1946 Solange sich die Amerikaner in unserem Gebiet aufhielten, waren die Belastungen erträglich. Das änderte sich schlagartig nach deren Abzug. Die Franzosen beschlagnahmen nun Nutzvieh, bei Handwerkern sind es die Maschinen. Beschlagnahmt wurden laut einer überlieferten Liste hier u.a. auch 30 Wolldecken, 82 Bettücher, 11 Bettbezüge, 35 Handtücher, 23 Dessertteller, 28 Löffel, 21 Gabeln, 3 Fahrräder, 2 Waschbecken, 28 Hühner uvm. Der Schwarzhandel blühte, Schnaps wurde heimlich gebrannt. Bauern konnten sich noch recht gut selbst versorgen. Butter, Speck und Zigaretten waren beliebte Tauschprodukte.
Kontrolleure überprüften immer wieder die Häuser, um Schwarzhandel zu unterbinden. In Windeseile verbreitete sich jedoch sein Erscheinen im Dorf. Erster Anlaufpunkt war der Ortsvorsteher, der es dann verstand das Sichtfeld des unliebsamen Besuchers mit einigen Schnapsrunden zu trüben. Derweil versteckte so mancher das gesuchte unter Stroh oder Rüben, hinter Schränken oder fuhr es noch schnell in den Wald. Mehr Informationen über diese schweren Jahre sind hier nachzulesen.
1946 Adam Michel (Hennerschperersch) verunglückt beim Holz hauen im Gemeindewald tötlich.
1946 Am 17. März wird Ernst Prinz als nationalsozialistisch nicht vorbelastet zum Bürgermeister bestimmt.
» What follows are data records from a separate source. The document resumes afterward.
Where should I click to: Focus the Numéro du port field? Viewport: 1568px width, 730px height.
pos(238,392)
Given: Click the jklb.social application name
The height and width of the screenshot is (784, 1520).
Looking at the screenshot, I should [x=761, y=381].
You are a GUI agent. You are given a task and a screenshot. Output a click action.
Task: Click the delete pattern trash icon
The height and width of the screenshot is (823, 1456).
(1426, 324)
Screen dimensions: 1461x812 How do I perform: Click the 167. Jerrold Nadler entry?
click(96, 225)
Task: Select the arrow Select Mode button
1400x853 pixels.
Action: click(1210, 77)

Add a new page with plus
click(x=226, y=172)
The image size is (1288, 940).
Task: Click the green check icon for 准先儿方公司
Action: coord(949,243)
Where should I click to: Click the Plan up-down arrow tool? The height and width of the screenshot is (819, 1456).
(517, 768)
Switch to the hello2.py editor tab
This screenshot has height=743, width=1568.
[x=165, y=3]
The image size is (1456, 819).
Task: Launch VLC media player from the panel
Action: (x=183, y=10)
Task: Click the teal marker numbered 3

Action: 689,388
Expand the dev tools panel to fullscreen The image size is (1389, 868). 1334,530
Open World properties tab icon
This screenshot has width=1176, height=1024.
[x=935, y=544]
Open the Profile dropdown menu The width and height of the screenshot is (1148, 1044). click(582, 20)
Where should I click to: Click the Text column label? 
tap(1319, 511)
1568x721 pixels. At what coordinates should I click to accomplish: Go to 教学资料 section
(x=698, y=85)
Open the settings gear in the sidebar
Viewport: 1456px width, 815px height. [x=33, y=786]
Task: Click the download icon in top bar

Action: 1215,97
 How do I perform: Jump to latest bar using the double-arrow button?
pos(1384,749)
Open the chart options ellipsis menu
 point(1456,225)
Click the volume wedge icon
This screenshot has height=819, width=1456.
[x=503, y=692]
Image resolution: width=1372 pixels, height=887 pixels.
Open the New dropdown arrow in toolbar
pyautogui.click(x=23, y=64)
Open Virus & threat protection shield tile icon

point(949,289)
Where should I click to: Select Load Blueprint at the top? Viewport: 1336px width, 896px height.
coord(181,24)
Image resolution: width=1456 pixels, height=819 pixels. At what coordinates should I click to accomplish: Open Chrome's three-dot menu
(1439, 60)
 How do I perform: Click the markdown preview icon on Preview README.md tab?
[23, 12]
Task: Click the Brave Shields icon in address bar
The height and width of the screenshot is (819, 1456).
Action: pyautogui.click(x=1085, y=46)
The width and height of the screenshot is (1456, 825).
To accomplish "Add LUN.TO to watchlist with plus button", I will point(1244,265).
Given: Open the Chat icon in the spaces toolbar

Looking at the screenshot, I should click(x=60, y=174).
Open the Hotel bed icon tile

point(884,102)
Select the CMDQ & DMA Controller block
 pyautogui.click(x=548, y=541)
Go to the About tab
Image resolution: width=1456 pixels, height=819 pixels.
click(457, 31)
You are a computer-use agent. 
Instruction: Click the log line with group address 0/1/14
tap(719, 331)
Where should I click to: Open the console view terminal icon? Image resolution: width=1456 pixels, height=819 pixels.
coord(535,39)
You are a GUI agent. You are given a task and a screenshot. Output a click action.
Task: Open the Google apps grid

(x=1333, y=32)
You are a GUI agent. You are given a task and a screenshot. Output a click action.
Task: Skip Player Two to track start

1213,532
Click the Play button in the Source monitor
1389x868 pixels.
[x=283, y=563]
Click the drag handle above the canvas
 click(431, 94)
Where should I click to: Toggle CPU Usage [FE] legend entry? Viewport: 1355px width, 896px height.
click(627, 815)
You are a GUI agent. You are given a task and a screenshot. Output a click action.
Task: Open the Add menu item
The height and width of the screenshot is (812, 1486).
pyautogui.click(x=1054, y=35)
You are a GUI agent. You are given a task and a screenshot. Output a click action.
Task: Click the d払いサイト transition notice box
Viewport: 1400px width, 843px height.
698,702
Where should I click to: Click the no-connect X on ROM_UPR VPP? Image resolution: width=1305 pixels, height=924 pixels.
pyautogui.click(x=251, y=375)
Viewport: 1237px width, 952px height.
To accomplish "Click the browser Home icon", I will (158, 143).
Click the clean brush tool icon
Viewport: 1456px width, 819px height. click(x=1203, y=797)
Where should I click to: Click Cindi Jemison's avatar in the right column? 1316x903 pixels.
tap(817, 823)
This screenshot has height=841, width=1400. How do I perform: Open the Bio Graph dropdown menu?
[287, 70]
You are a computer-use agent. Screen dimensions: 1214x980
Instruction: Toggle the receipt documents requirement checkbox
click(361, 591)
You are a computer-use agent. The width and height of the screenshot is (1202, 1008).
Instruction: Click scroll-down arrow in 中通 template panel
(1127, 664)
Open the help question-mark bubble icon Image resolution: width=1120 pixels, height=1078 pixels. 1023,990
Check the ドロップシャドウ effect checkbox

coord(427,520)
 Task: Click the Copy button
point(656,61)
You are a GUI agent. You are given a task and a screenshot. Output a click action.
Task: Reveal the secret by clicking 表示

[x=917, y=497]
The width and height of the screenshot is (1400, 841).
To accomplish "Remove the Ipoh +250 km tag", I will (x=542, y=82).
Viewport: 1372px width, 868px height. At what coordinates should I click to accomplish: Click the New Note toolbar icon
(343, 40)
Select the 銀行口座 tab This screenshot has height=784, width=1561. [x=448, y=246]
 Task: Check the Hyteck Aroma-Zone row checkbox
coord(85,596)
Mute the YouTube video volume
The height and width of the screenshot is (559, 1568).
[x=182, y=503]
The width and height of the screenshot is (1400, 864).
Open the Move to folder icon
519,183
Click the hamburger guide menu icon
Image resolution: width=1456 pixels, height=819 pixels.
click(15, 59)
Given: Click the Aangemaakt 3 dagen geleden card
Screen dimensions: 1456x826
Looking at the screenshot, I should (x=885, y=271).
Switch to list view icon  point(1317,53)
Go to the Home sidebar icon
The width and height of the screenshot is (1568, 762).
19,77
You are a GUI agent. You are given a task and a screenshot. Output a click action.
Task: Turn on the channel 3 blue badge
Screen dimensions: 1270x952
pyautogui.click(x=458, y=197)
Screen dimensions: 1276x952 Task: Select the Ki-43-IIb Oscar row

1947 erhält die Neue Mühle einen Elektromotor. Nun konnte immer gemahlen werden, endlich unabhängig vom Wasser.
1948 Am 20. Juni ist die Währungsreform. Jeder Bürger erhält 40,00 DM zum Start. Es geht aufwärts.
1948 Bürgermeister ist Walter Werner, 1. Beigeordneter Hermann Jakobs, im Gemeinderat sind Karl Schmidt, Albert Franz, Otto Wendling, Oskar Schmoll, Ernst Willi Michel. Der Dienstaufwand für den Bürgermeister betrug 1,50 Mark je Einwohner und Jahr, für das Dienstzimmer pauschal 120 Mark.
1949 kehren Reinhold Leonhard und Walter Lahm aus russischer Gefangenschaft zurück.
1949 Am 8. Mai wird das Grundgesetz verabschiedet, am 23. Mai die Bundesrepublik gegründet. Die Todesstrafe wird aufgehoben.